The global prevalence of diabetes is increasing, particularly, in the older age groups. For example, 44% of people with diabetes are above the age of 65 years [1]. Frailty is an emerging new complication of diabetes and increasingly recognised in clinical guidelines for diabetes management [2,3,4,5,6]. Frailty is not a homogeneous concept and appears to have a spectrum of different metabolic phenotypes, which may influence the choice of the most suitable hypoglycaemic agents for an individual [6]. The metabolic spectrum of frailty starts by the anorexic malnourished (AM) phenotype with significant weight loss and less insulin resistance on one end, and the sarcopenic obese (SO) phenotype with excess weight and increased insulin resistance on the other end [6]. Based on our experience in managing older people with diabetes, we hypothesise that insulin therapy, especially the long-acting insulin analogues, may be a good option to be introduced early in the AM phenotype due to its anabolic effects and the possible positive benefits on muscle function and body weight.
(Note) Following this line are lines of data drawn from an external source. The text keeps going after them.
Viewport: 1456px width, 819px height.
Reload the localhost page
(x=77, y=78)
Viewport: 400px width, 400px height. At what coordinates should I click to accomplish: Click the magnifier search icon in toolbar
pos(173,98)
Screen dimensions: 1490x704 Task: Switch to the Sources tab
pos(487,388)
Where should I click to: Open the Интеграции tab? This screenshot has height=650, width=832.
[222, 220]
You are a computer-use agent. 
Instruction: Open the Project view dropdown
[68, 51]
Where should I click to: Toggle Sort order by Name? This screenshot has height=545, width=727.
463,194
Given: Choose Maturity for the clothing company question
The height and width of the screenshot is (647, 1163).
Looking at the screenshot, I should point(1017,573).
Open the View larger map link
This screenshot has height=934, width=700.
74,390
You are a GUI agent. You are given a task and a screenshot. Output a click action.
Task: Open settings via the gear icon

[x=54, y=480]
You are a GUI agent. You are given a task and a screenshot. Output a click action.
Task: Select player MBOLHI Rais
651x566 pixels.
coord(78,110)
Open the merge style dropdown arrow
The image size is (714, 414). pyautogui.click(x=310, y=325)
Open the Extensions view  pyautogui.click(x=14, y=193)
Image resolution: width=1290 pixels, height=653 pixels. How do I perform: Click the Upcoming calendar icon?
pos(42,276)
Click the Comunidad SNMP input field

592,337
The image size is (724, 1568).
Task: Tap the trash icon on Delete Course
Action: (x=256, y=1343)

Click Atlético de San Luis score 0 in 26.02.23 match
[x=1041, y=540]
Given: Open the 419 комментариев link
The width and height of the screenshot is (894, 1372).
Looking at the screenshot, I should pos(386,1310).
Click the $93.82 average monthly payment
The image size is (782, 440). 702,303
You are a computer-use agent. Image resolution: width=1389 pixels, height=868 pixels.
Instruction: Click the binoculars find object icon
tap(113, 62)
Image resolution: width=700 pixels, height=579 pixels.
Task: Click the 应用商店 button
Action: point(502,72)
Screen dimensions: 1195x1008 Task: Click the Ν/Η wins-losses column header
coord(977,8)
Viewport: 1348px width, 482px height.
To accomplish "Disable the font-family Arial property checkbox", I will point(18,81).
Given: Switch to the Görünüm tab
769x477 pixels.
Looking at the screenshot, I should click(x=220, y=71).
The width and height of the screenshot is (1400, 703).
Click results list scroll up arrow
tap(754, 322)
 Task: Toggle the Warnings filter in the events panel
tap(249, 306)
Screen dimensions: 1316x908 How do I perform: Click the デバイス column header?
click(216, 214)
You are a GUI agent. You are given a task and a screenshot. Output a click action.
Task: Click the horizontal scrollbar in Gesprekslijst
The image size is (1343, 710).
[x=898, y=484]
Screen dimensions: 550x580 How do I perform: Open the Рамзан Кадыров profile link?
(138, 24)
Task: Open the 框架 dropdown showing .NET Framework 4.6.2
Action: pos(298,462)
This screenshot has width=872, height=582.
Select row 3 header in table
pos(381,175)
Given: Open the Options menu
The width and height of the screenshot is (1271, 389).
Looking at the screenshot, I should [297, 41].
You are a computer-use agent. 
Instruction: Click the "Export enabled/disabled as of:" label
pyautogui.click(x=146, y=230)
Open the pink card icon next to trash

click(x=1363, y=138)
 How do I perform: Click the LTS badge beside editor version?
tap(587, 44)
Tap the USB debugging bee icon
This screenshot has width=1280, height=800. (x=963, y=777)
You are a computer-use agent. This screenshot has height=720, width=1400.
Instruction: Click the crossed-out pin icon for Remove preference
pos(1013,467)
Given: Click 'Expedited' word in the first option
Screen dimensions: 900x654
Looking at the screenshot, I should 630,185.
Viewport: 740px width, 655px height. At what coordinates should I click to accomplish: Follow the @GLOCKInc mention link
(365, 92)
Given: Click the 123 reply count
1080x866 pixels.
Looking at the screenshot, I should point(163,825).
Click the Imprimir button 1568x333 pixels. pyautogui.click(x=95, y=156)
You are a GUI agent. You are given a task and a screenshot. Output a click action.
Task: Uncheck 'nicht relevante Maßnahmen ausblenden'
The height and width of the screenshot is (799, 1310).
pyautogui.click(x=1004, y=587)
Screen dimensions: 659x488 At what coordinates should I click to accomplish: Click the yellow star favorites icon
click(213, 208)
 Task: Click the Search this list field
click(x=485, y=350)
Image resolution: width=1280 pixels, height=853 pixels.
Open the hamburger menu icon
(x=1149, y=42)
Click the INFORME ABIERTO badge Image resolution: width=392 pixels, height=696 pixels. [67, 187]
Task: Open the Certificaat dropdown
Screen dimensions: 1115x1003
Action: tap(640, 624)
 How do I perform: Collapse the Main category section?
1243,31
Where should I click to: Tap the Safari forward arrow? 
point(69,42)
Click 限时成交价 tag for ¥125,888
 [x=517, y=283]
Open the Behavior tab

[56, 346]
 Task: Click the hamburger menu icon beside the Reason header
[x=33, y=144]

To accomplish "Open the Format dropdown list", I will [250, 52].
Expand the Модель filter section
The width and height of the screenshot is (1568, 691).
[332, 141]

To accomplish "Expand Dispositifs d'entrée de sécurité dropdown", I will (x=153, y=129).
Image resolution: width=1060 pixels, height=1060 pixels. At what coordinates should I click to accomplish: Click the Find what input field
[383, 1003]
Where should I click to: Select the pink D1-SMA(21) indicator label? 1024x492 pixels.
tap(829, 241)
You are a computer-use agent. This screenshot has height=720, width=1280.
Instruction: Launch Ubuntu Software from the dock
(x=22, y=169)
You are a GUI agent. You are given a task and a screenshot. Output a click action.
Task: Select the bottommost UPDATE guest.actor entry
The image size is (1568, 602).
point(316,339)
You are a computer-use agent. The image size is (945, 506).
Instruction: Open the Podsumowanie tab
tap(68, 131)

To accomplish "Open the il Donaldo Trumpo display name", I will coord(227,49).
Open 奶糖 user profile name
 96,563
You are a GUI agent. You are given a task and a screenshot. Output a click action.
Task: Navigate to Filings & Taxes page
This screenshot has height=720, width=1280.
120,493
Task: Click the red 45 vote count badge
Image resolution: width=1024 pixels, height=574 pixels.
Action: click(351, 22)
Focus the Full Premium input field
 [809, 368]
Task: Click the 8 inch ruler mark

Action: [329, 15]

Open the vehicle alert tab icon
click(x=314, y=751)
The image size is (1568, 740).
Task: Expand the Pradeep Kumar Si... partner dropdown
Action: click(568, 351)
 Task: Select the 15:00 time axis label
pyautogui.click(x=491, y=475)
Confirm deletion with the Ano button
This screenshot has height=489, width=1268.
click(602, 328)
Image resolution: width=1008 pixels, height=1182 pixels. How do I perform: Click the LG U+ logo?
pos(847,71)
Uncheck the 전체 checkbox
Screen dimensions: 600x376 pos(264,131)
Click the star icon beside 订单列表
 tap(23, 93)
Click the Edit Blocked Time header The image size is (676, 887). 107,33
This manuscript reviews the potential positive effects of insulin on muscle function in older people (≥60 years of age) with diabetes, explores the hypoglycaemic safety of insulin analogues in this population and presents a literature-based recommendation for an early introduction of insulin in the AM frail phenotype.

2. Methods

We undertook a literature search of the following databases: Google Scholar, PubMed and Embase. Medical Subject Heading (MeSH) terms used were: diabetes mellitus, older people, old age, elderly, frailty, sarcopenia, muscle function, muscle strength, muscle mass, muscle quality, insulin, therapy, management, anabolic effects, quality of life and hypoglycaemia, individually and in combination. Articles were reviewed for relevance by abstract. A manual search of citations in the retrieved articles was performed in addition to the electronic literature search. The search for articles on the effect of insulin on skeletal muscle was limited to studies published over the last 10 years and reported clear outcomes. The search for articles on the safety of long-acting insulin analogues in older people was limited to studies published over the last 5 years. The inclusion criteria were: 1. Studies that reported the impact of insulin therapy on muscle mass, strength, quality or function, and 2. Studies that investigated the safety of long-acting insulin analogues in older people aged ≥60 years with diabetes. The exclusion criteria were: 1. Non-English language or non-human studies, 2. Studies with no clear outcome, 3. Studies that compared first- with second-generation long-acting insulin analogues and 4. Case reports, review articles, editorials, abstracts, conference proceedings or expert opinions. All articles derived from the search enquiry were independently examined by the authors and data were extracted from each study in a predesigned standardised information table that included author, study design, year of publication, country of origin, participants studied, aim of the study and the main findings. Any disagreements between authors were resolved by consensus.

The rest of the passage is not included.